─── RAW DATA

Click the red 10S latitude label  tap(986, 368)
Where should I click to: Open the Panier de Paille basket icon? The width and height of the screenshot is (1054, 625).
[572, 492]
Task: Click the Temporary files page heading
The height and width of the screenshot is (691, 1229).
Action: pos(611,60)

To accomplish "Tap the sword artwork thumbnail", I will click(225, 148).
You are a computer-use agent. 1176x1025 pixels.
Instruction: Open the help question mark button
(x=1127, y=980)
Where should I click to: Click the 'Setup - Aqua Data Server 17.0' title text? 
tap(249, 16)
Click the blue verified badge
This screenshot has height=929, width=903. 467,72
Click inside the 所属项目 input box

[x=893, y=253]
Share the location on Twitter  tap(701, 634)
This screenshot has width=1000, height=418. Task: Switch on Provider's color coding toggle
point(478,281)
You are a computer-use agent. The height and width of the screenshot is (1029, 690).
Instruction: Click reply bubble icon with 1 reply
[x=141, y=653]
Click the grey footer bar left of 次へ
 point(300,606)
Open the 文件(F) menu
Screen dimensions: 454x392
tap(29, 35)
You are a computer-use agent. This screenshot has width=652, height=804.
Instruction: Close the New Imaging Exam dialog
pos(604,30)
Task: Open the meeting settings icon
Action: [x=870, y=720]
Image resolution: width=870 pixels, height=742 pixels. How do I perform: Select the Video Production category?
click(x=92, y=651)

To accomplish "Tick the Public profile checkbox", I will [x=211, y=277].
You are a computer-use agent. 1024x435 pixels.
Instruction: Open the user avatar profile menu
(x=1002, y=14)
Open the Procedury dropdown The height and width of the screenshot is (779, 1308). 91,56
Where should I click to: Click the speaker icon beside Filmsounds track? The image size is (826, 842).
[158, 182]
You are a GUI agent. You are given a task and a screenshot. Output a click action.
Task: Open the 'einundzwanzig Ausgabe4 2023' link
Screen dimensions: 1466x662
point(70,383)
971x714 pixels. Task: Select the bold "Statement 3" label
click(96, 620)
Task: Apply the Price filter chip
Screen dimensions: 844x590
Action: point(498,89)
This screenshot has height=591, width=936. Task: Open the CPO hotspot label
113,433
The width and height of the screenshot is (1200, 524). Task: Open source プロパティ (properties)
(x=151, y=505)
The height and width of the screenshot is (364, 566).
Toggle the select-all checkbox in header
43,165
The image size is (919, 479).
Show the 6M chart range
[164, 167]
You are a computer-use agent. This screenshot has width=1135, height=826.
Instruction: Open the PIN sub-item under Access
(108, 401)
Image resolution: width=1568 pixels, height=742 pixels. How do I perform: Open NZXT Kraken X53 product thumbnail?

──────

> _ABOUT THIS TASK_
Could you transcribe the entries exactly, from the first line through the line containing "You are a computer-use agent. The", and give nothing more?

> _ANSWER SECTION_
Click the red 10S latitude label  tap(986, 368)
Where should I click to: Open the Panier de Paille basket icon? The width and height of the screenshot is (1054, 625).
[572, 492]
Task: Click the Temporary files page heading
The height and width of the screenshot is (691, 1229).
Action: pos(611,60)

To accomplish "Tap the sword artwork thumbnail", I will click(225, 148).
You are a computer-use agent. 1176x1025 pixels.
Instruction: Open the help question mark button
(x=1127, y=980)
Where should I click to: Click the 'Setup - Aqua Data Server 17.0' title text? 
tap(249, 16)
Click the blue verified badge
This screenshot has height=929, width=903. 467,72
Click inside the 所属项目 input box

[x=893, y=253]
Share the location on Twitter  tap(701, 634)
This screenshot has width=1000, height=418. Task: Switch on Provider's color coding toggle
point(478,281)
You are a computer-use agent. The height and width of the screenshot is (1029, 690).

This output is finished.